UK-led team loads complete Hepatitis D genome onto a quantum computer in world first
A UK-led team has achieved what it calls a world first by loading a complete genome onto a quantum computer, encoding the Hepatitis D virus’s genetic material as part of an effort to bring quantum computing to the front lines of genomics. The milestone was completed within the Quantum for Bio (Q4Bio) Challenge, an international research programme funded by Wellcome Leap that aims to accelerate quantum applications in human health.
The initiative’s Quantum Pangenomics project is focused on genomic tasks that can strain or exceed classical computers, even when supported by artificial intelligence, including assembling genomes and pangenomes from DNA sequence data and mapping DNA fragments into reference genomes to study variation.
Pangenomes—collections of genome sequences from many individuals of the same species—capture genetic diversity across populations, but they are notoriously difficult to analyse with conventional methods. As more genomes are incorporated, computational complexity grows rapidly, creating bottlenecks for classical tools.
Led by the University of Oxford and the Sanger Institute, the team chose the Hepatitis D virus because its genome is compact and clinically relevant. Hepatitis D can cause a severe, blood-borne liver infection and is spread through contact with infected blood, semen or bodily fluids.
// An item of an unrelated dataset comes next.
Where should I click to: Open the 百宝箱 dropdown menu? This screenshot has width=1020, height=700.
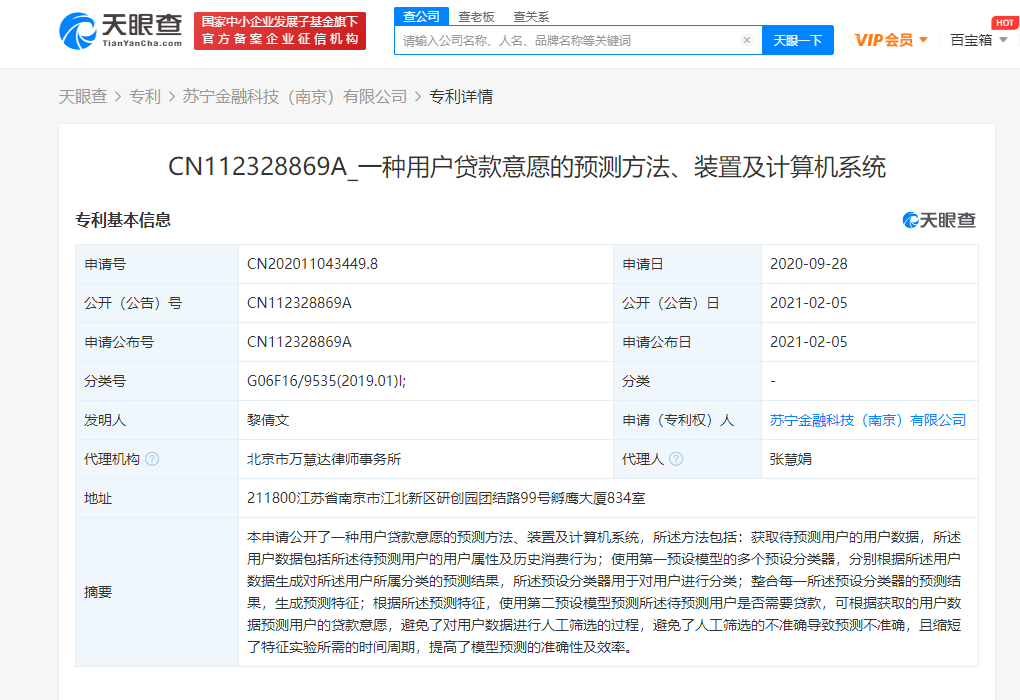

In this context, “loading” the genome means encoding DNA sequence data into a format a quantum computer can process, enabling quantum algorithms to analyse it. The researchers developed efficient quantum circuits to encode bio-sequences in a scheme first proposed more than 25 years ago by University of Melbourne collaborator Professor Lloyd Hollenberg.
They say the successful encoding shows that quantum computers can begin to handle suitably represented, real-world genomic data and indicates an alternative approach to traditional computing in genomics. Next, the team aims to turn the project’s capabilities into a practical tool for the wider scientific community.
Their goal is to package the methods into a service where researchers can upload data, choose a preferred computational route—classical, quantum or a combination—and receive the results. While early, the work represents a step toward quantum-accelerated biological discovery.
Faster, more powerful genomic analysis, the team notes, could help with rapid tracking of infectious disease, deepen understanding of rare genetic disorders and support more precise identification of disease-causing mutations.